So this comes down to semantics.

Yeah, we already established that.


You’re interpreting the question of whether morality can be objective as about whether moral systems objectively exist.

No, I am not interpreting the question as whether moral systems objectively exist.

First of all, the question is not whether morality can be objective. The question posed in the OP is whether I [or we] believe in objective morality. (Itself eliciting a subjective opinion, but that's neither here nor there.)

I'm interpreting the question of "objectivity" to mean whether a moral system can be objectively regarded as a binding set of rules for a given people at a given time. There's a difference between saying that, and saying a moral system merely "exists."

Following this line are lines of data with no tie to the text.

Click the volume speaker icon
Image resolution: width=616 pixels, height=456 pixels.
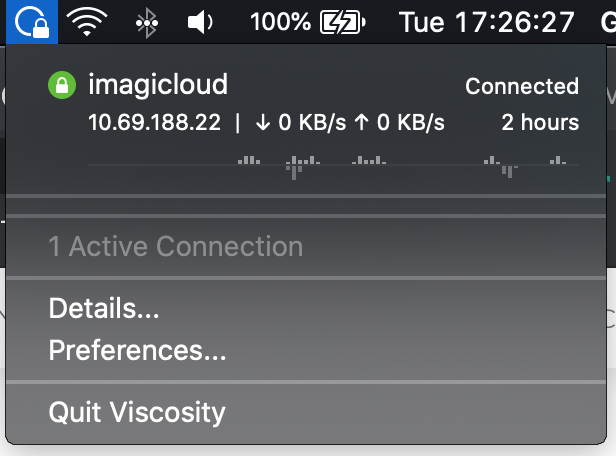coord(200,22)
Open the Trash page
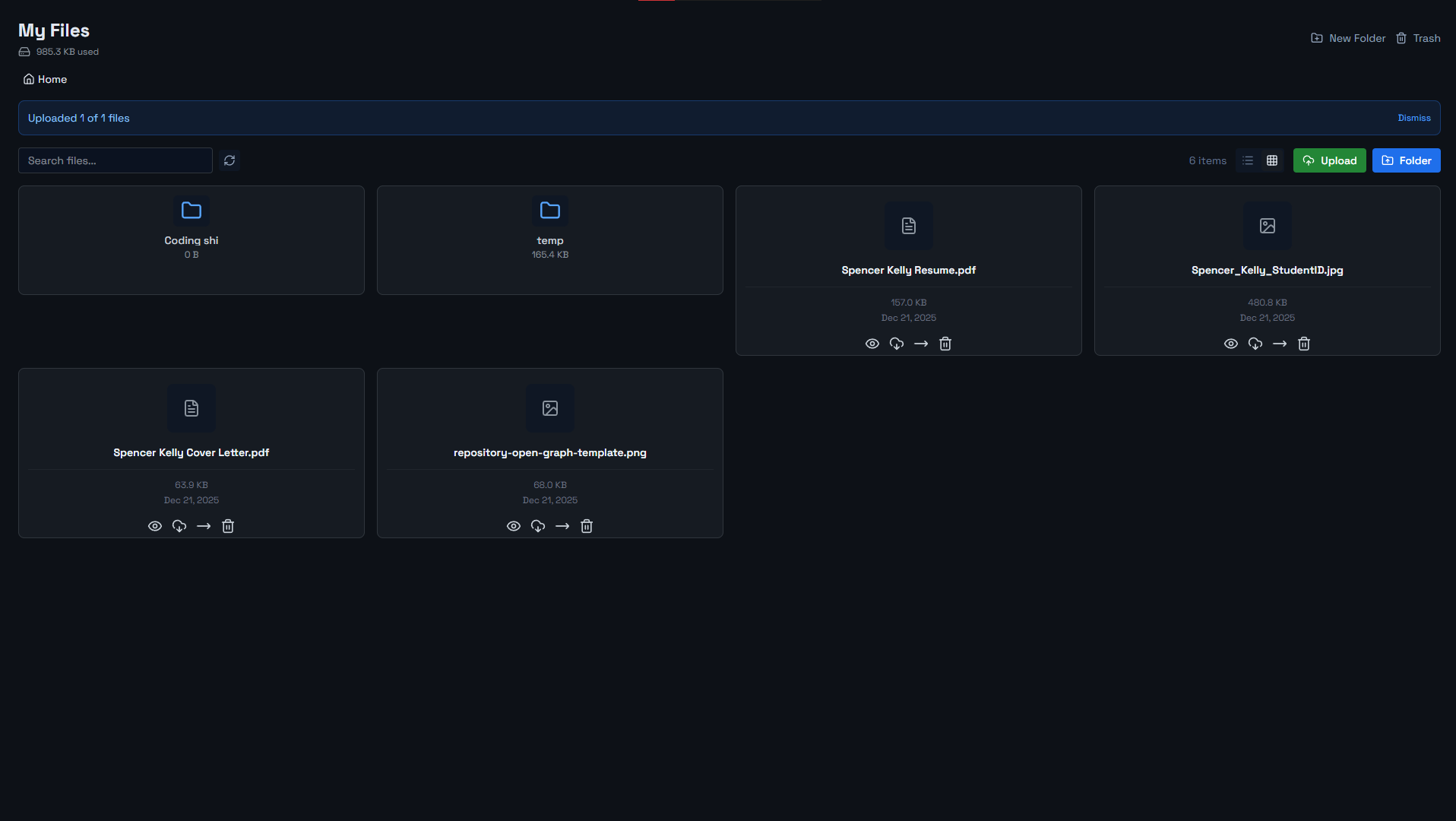This screenshot has width=1456, height=821. click(x=1418, y=38)
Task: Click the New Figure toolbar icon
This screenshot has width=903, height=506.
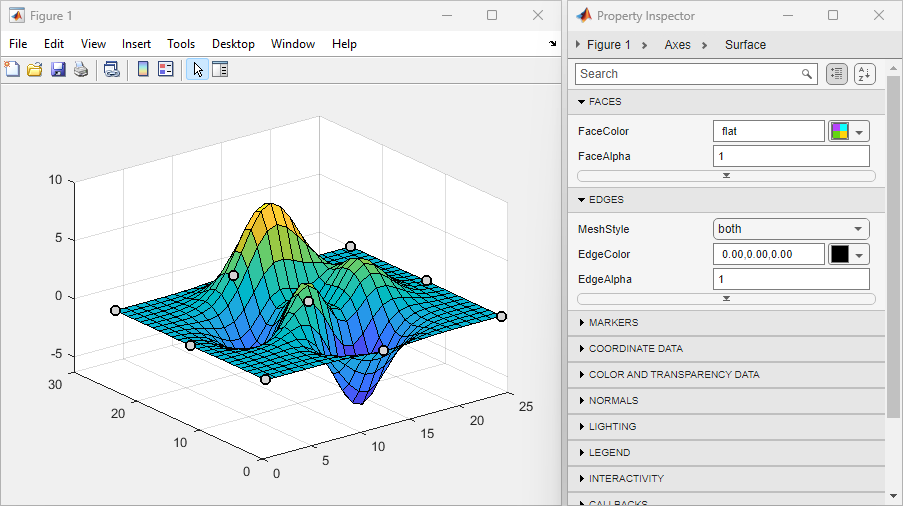Action: click(13, 70)
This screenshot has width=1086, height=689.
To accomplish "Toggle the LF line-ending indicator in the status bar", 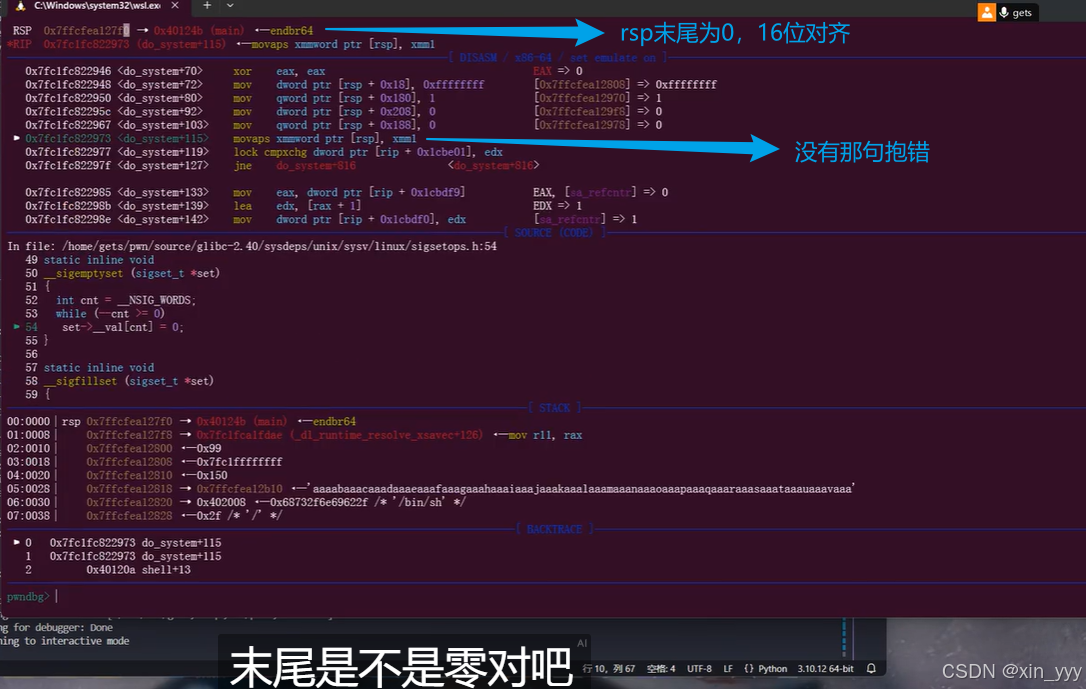I will click(x=726, y=669).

Everybody has their own ideas about morals. A personal, subjective moral precept may serve as a guideline for one's own behavior, but that doesn't extend beyond the individual.

But when a moral precept is adopted by a society, codified as a law, or dictated by a ruling authority, it becomes applicable to the members of that society. Its legitimacy becomes an objective truth, regardless of any individual's opinion. In that sense, it becomes objectified. Same goes for religious laws like the Ten Commandments. All observers, regardless whether they're part of that society or whether they personally agree it's right, can still agree that it's an objective moral precept of that society.

You appear to be interpreting the word "objective" to mean that every sentient being in all places in the universe at all points in time must agree, or else it's not objective. (At least that's what you implied.) That's not only wrong, but physically impossible for nearly all categories of statements.

I'm saying that objectivity can be context-dependent; a statement can be objectively true for a certain time and place, but untrue for another. The statement, "it's 98 degrees Fahrenheit" may have been objectively true for somebody taking a temperature reading last Saturday afternoon in Chicago, but such a statement is not true right now in my air conditioned office. There's nothing in the definition of "objective" that requires that a statement be true for all times and places.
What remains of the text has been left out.